16 MiB recordsize?!?!?!?! <--- clickbait punctuation marks for the algorithm

winnielinnie · September 11, 2024, 8:56pm

This is one reason why a 16M recordsize (or anything above 4M) should probably be avoided. It’s still unclear if this poses an issue for modern versions of Linux and/or FreeBSD.

But I think why someone might see a diminishing return (or even degraded performance) with recordsizes above 4M is likely due to a simpler reason: parallel processing

As far as I understand with ZFS, computing hashes and (de)compression is a single-threaded per-block operation. However, ZFS can process multiple blocks in parallel, which essentially gives you the same performance benefits as outright multithreading.

Compare these scenarios.

Scenario A, 1M recordsize:
To read or write a 16 MiB file, you have 16 checksum operations.

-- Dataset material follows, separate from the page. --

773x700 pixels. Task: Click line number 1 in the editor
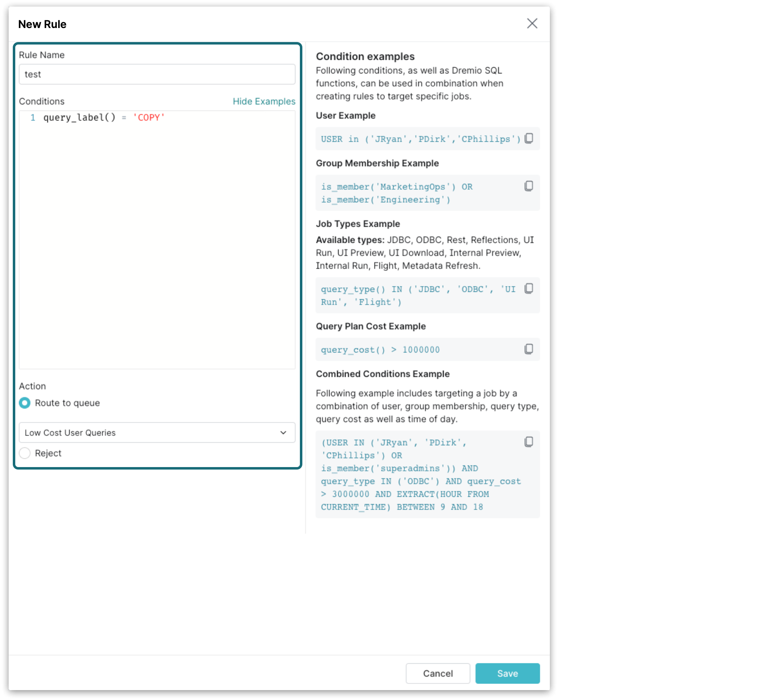[33, 118]
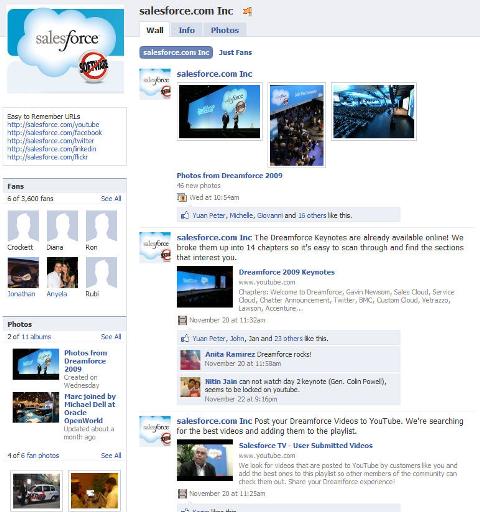Click Nitin Jain's comment avatar
Viewport: 480px width, 512px height.
point(190,387)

Scenario B, 2M recordsize:
To read or write a 16 MiB file, you have 8 checksum operations.

Scenario C, 4M recordsize:
To read or write a 16 MiB file, you have 4 checksum operations.

Scenario D, 16M recordsize:
To read or write a 16 MiB file, you have 1 checksum operation.

The “sweet spot” for modern multi-core CPUs (and/or with “hyperthreading”) may indeed fall somewhere between a 1M and 4M recordsize, so that there are enough parallel operations, per processed file, to leverage the CPU more efficiently.

*The above would also apply to (de)compression and encryption.

If you have a 16 MiB file, it might sound “better” if it’s only comprised of a single 16 MiB block, and hence you set the recordsize to 16M. However, it’s likely better to have this split into 4 or 8 blocks, to leverage your CPU’s multi-core and hyperthreading features, in which it can process the checksums, compression, and/or encryption with better performance.

Someone like @HoneyBadger is going to jump in here and tell me how wrong I am. I can take it. I’m not insecure…